» Input for this task:
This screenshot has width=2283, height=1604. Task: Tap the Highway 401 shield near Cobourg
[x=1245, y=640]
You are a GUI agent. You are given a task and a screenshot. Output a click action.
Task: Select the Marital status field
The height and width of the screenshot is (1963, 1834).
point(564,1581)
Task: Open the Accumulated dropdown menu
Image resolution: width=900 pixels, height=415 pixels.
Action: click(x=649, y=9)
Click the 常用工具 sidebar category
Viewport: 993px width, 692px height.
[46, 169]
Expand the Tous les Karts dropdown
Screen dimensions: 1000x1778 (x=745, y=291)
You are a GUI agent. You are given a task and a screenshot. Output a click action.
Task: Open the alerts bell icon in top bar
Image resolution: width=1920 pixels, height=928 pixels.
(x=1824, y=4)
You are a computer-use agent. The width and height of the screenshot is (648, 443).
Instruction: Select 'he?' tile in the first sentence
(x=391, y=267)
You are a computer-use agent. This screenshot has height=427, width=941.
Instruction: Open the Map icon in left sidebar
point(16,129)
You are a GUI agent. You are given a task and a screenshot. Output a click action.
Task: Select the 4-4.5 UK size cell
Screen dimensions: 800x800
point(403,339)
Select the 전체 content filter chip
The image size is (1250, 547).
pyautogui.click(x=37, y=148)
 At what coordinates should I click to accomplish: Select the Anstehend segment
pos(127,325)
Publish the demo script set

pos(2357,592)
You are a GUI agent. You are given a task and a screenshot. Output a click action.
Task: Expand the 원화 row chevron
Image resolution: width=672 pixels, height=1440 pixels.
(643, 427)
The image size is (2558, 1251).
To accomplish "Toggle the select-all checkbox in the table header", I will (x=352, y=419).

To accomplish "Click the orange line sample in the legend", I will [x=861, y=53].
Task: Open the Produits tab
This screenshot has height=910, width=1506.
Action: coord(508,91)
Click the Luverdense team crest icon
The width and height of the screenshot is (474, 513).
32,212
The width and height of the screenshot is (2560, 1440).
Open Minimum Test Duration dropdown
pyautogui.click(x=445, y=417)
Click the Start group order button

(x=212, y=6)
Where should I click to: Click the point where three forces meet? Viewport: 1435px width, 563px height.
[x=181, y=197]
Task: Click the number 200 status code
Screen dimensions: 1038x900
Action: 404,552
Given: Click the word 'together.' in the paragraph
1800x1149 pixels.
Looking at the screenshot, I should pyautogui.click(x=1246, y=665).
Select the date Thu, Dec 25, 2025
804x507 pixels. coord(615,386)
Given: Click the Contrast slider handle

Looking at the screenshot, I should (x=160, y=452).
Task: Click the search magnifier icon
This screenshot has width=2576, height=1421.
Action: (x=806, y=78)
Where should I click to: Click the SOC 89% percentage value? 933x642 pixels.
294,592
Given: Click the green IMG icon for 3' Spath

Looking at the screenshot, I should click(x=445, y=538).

» Problem:
Copy out the whole listing above again, line for line, without changing a thing.

» Correct result:
This screenshot has width=2283, height=1604. Task: Tap the Highway 401 shield near Cobourg
[x=1245, y=640]
You are a GUI agent. You are given a task and a screenshot. Output a click action.
Task: Select the Marital status field
The height and width of the screenshot is (1963, 1834).
point(564,1581)
Task: Open the Accumulated dropdown menu
Image resolution: width=900 pixels, height=415 pixels.
Action: click(x=649, y=9)
Click the 常用工具 sidebar category
Viewport: 993px width, 692px height.
[46, 169]
Expand the Tous les Karts dropdown
Screen dimensions: 1000x1778 (x=745, y=291)
You are a GUI agent. You are given a task and a screenshot. Output a click action.
Task: Open the alerts bell icon in top bar
Image resolution: width=1920 pixels, height=928 pixels.
(x=1824, y=4)
You are a computer-use agent. The width and height of the screenshot is (648, 443).
Instruction: Select 'he?' tile in the first sentence
(x=391, y=267)
You are a computer-use agent. This screenshot has height=427, width=941.
Instruction: Open the Map icon in left sidebar
point(16,129)
You are a GUI agent. You are given a task and a screenshot. Output a click action.
Task: Select the 4-4.5 UK size cell
Screen dimensions: 800x800
point(403,339)
Select the 전체 content filter chip
The image size is (1250, 547).
pyautogui.click(x=37, y=148)
 At what coordinates should I click to accomplish: Select the Anstehend segment
pos(127,325)
Publish the demo script set

pos(2357,592)
You are a GUI agent. You are given a task and a screenshot. Output a click action.
Task: Expand the 원화 row chevron
Image resolution: width=672 pixels, height=1440 pixels.
(643, 427)
The image size is (2558, 1251).
To accomplish "Toggle the select-all checkbox in the table header", I will (x=352, y=419).

To accomplish "Click the orange line sample in the legend", I will [x=861, y=53].
Task: Open the Produits tab
This screenshot has height=910, width=1506.
Action: coord(508,91)
Click the Luverdense team crest icon
The width and height of the screenshot is (474, 513).
32,212
The width and height of the screenshot is (2560, 1440).
Open Minimum Test Duration dropdown
pyautogui.click(x=445, y=417)
Click the Start group order button

(x=212, y=6)
Where should I click to: Click the point where three forces meet? Viewport: 1435px width, 563px height.
[x=181, y=197]
Task: Click the number 200 status code
Screen dimensions: 1038x900
Action: 404,552
Given: Click the word 'together.' in the paragraph
1800x1149 pixels.
Looking at the screenshot, I should pyautogui.click(x=1246, y=665).
Select the date Thu, Dec 25, 2025
804x507 pixels. coord(615,386)
Given: Click the Contrast slider handle

Looking at the screenshot, I should (x=160, y=452).
Task: Click the search magnifier icon
This screenshot has width=2576, height=1421.
Action: (x=806, y=78)
Where should I click to: Click the SOC 89% percentage value? 933x642 pixels.
294,592
Given: Click the green IMG icon for 3' Spath

Looking at the screenshot, I should click(x=445, y=538).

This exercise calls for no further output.